There is some suspicion that her problem was an allergy. We thank God
that she is now almost back to normal.
The
Christian Standard, a journal that circulates primarily among
Christian Churches, is this year celebrating its 125th anniversary,
which makes it the oldest continuously published journal in the
Protestant world. When President Bush sent congratulations he
expressed an awareness that one of his predecessors in the White
House, James A. Garfield, was one of the founders of the paper. He
also quoted from President Andrew Jackson to the effect that the
Bible is “the rock on which our Republic rests.”
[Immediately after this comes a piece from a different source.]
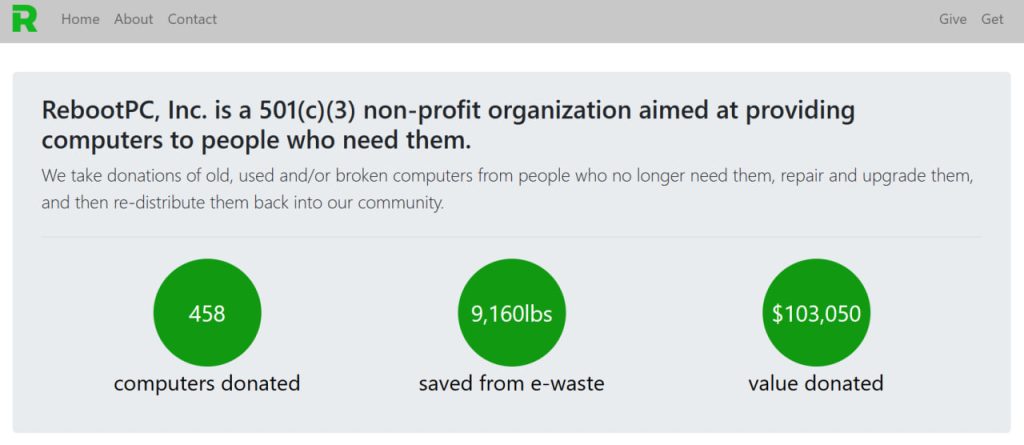The height and width of the screenshot is (445, 1024).
Task: Open the Home nav link
Action: 80,20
President Bush said Jackson said that because he knew that the Bible
shaped our forebears’ concept of individual liberty and their
vision of a free and just society. We join President Bush in
congratulating the Christian Standard.
We
sometimes hear that the Roman Catholic Church discourages the reading
of the Bible. That would be news to Pope John Paul II who recently
issued this statement from the Vatican: “The Church recommends
the reading of the Word of God as a source of Christian prayer, and
at the same time exhorts all to discover the deep meaning of Sacred
Scripture through prayer “so that a dialogue takes place
between God and man. For ‘we speak to him when we pray; we
listen to him when we read the divine oracles.’”
There are
encouraging signs that Churches of Christ have begun to take a
critical look at the way they have been interpreting the Bible. Books
published by the ACU Press have called for a closer look at the way
we have treated the Bible, and a seminar is soon to be conducted at
Harding Graduate School of Religion on biblical interpretation. Two
representative men, Bill Swetmon of Dallas and Jimmy Jividen of
Abilene, will present different views on the old Church of Christ
dogma of “the authority of the silence of the Bible,”
which is the mother of our factions and sub-factions. I know and
respect both men. I hope that they will not only hang our dirty linen
on the line, but do a little scrubbing while they are at it. I want
the “traditional” view to be well presented so that it
can die a noble death. This can be done with due respect for our
well-meaning forebears who invented the dogma in an era of debates
between brethren that should never have happened to start with.